3. Two sample categorical analysis

Mastery Quiz Prep

Introductory video


  • Find and interpret a confidence interval for a difference of two proportions using StatKey.
    • Enter data as a series of (Treatment, Result) pairs.  Generate bootstrap samples and find the middle __%.
    • Interpret: I am _(percent)_% confident that _(bigger group)_ _(has/succeeds)_ _(low end of interval)_% to _(high end of interval)_% more _(response variable units)_ than _(smaller group)_..
    • For example: I am 95% confident that NFC teams win 4.5% to 9.2% more games than AFC teams.
    • OR plus-minus form: I am 95% confident that NFC teams win 6.8% more games than AFC teams with a margin of error of ±2.3%.

Answer the following for each of the problems below:
a)    What is the explanatory variable in this scenario. What are its options (treatments)?
b)    What is measured for each individual (the response variable in this scenario)? Is it quantitative or categorical?
c)    If it is quantitative, is there matched pairs or two distinct samples?
d)    Based on the last two responses, what type of interval/test will you perform in StatKey?
e)    What is the null hypothesis in this scenario? Use the correct symbols (μ or p) and use subscripts so it is clear what each symbol means.
f)    What is the alternative hypothesis in this scenario?  Re-read the problem to see if there is an intended direction.
g)    What is the p-value of your test?
h)    Is this an observational study or experiment?  Based on this and your p-value, what can you conclude?
i)    What is the estimated difference between the two groups (95% interval)?
j)    Convert this interval to plus-minus form.
k)    Interpret the confidence interval of the difference in a sentence.  Use plus-minus form because it is often far more readable in a sentence.

1. While watching the study take place, a couple members of the local robotics teams decided to setup their own trial.  One team had a frisbee shooter that fired using a straight track.  The other had a circular frisbee shooter.  They each had their robot take 40 shots.  Results: the track robot made 16 and the circular robot made 23.  Neither team was assumed to be better before running the test.

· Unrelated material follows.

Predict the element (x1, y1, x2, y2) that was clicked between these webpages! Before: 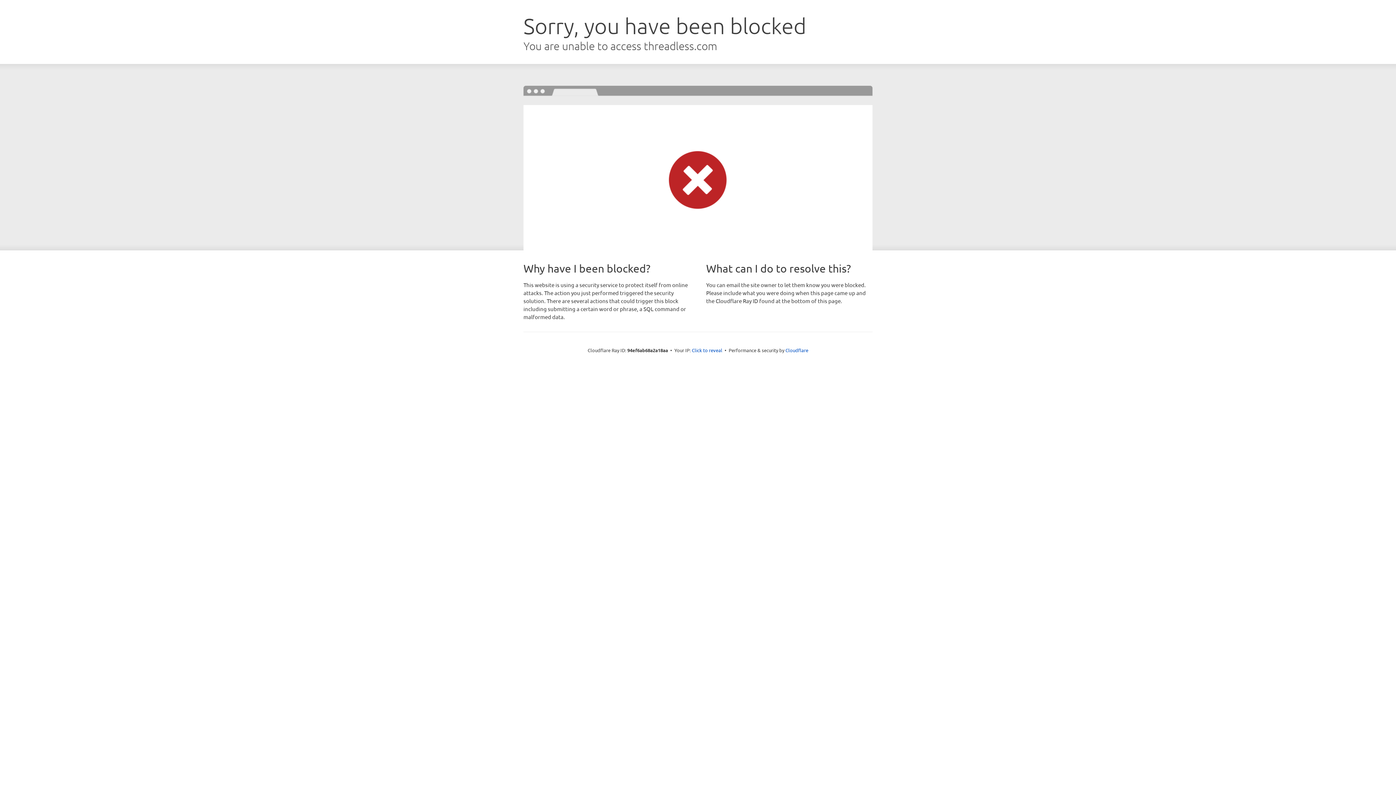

2. In a food testing experiment, students found 50 volunteers.  They randomly blinded 25 taste-testers as they ate a piece of toast with margarine.  They asked the participant whether they just ate butter on their toast.  16 out of 25 said yes.  Then they gave the other randomly selected 25 taste-testers a piece of toast with butter and asked the same question.  19 out of 25 said yes.



Free Response Prep

Explain how StatKey simulates tests of independence for two categorical variables (same question, all versions of quiz):
Discuss explanation in class.



Practice solutions

1: Robot Frisbee: 
        a) Explanatory Variable: Type of method used by the robot
            Treatment Groups: Circular vs Straight Track
        b) the individual is the shot, not the robot, like it would have been for #1 and #2.  thus, the variable is whether the shot is made or not (categorical)
        c) N/A
        d) Test for a difference in proportions because we have two proportional values to work with
        e) H0: ps = pc
        f) HA: p pc
        g) p= .19
        h) Not a proper experiment because each treatment "group" has one individual (no repetition) and there is no random assignment.  Regardless, you cannot reject the null since p > .05
        i) -.375 to .05
        j)  -.1625 ± .2125 more for straight  (.1625 ± .2125 more for circular)
        k) I am 95% confident that the circular shooter makes 16% ± 21% more shots than the straight track shooter.

2. Food testing:
        a) Explanatory Variable: What is on the toast
            Treatment Groups: Butter or Margarine
        b) Whether or not they think they just ate butter; categorical
        c) n/a
        d) difference in proportions because we are working with two values that are not numerical
        e)H0: pm = pb
        f)    HA: p≠ pb
        g) p= 0.52
        h) Experiment, it is not statistically significant and we cannot reject the null
        i) -.360 to .120
        j) -.12 ± .24  (.12 ± .24 more butter)
        k) I am 95% confident that testers believe they are eating butter 12% ± 24% more often when they are actually eating butter than when they are secretly given margarine.